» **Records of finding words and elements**
- - - -
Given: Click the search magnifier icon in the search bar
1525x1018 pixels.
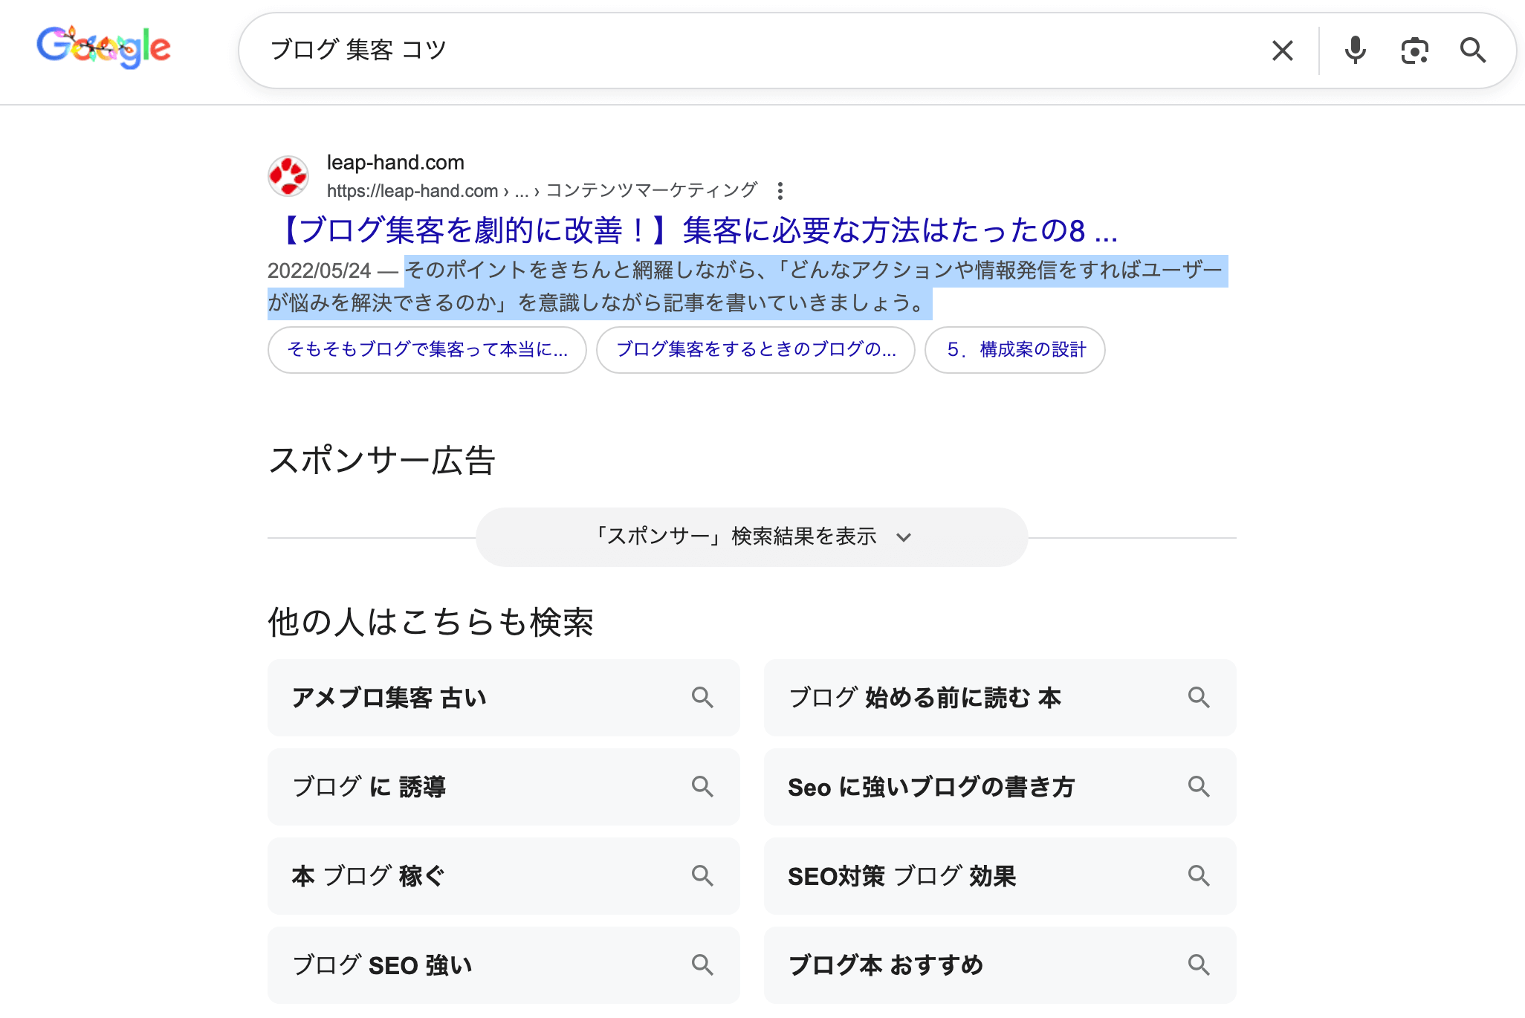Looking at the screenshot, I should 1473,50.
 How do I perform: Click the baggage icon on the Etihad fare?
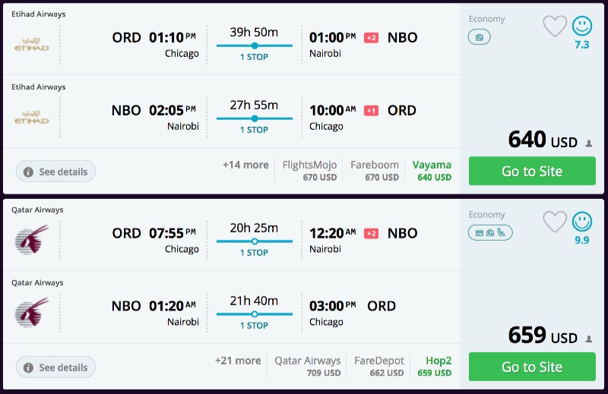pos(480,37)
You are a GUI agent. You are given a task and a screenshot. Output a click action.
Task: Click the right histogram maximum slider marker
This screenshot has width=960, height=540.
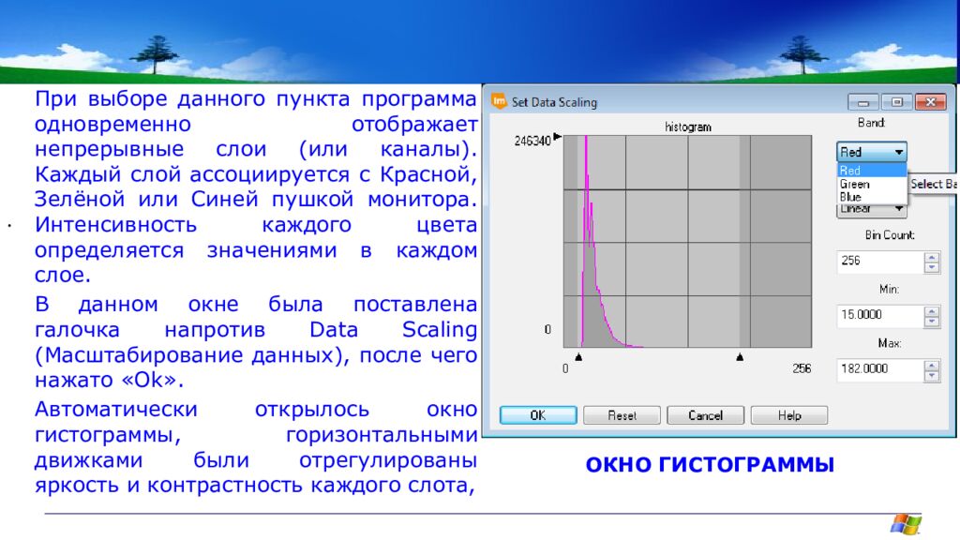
- - - -
» **EXERCISE OBJECTIVE**
Pull out every line above word for word, leaving the pictures out of your answer.

» **RESULT OF THIS EXERCISE**
Given: Click the search magnifier icon in the search bar
1525x1018 pixels.
Looking at the screenshot, I should 1473,50.
 How do I perform: Click the baggage icon on the Etihad fare?
pos(480,37)
You are a GUI agent. You are given a task and a screenshot. Output a click action.
Task: Click the right histogram maximum slider marker
This screenshot has width=960, height=540.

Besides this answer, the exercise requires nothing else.